Goal of the cooperation is to develop and produce modularised and cost-effective PEM (Proton Exchange Membrane) fuel-cell systems for the international marine market. Other Norwegian partners in the project are
Equinor, shipowners Norled and Wilhelmsen, ship design company LMG Marin, the NCE Maritime CleanTech cluster and R&D institution the University of South-Eastern Norway (USN).

The project has received EUR 5.2 million in funding from state agency Innovation Norway. The development is scheduled to showcase its first marine fuel cell system on board a vessel in 2023 and the product will be marine certified and available for commercial delivery from 2024.

The initiative combines Norwegian maritime expertise together with fuel cell modules supplied by one of the world’s largest fuel-cell producers Toyota. The latter has thirty years of experience in the development and production of fuel cells for the car market and other land-based applications. The agreement secures Corvus access to proven fuel cell technology while enabling large-scale production and competitive pricing. The production will be Norway’s first of its kind.

Accelerate the energy transition

Interest in hydrogen for maritime applications has been increasing rapidly, with hydrogen power seen as an important step to reach shipping’s ambitious goal to cut greenhouse gas emissions by fifty per cent by 2050. Reducing the cost of fuel cells and increasing access to the technology is crucial to accelerate the transition.

The initiative represents an important step towards achieving both goals by producing modularised systems not available on a large scale today.

Scale-up of fuel cell systems

Corvus’ new dedicated fuel cell division will design and certify the marine fuel cell system using the Toyota fuel cell technology as a building block for larger systems. Furthermore, a specific marine control system uniting the battery and fuel cell operation will be developed for easy integration with power management systems from a range of system integrators.

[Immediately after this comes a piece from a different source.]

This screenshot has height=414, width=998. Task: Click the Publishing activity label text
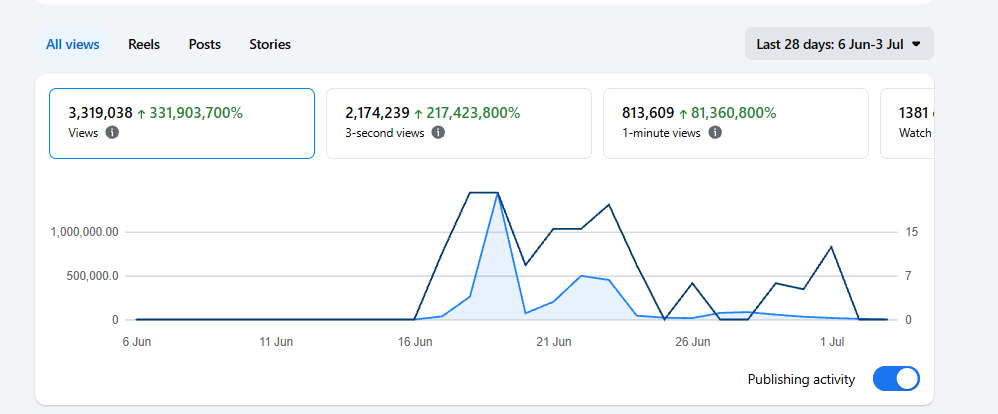(x=801, y=380)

Also read: What are the benefits and limitations of marine battery propulsion?

‘Adding fuel cell modules to our product portfolio is a natural step for Corvus and advances our vision to be the leading supplier of zero-emission marine solutions,’ says Corvus Energy CEO Geir Bjørkeli. ‘Fuel cell technology has reached a maturity level where scale-up of systems will be the next step. Toyota is in the forefront of the development and is by far the best partner for us to make this a success.’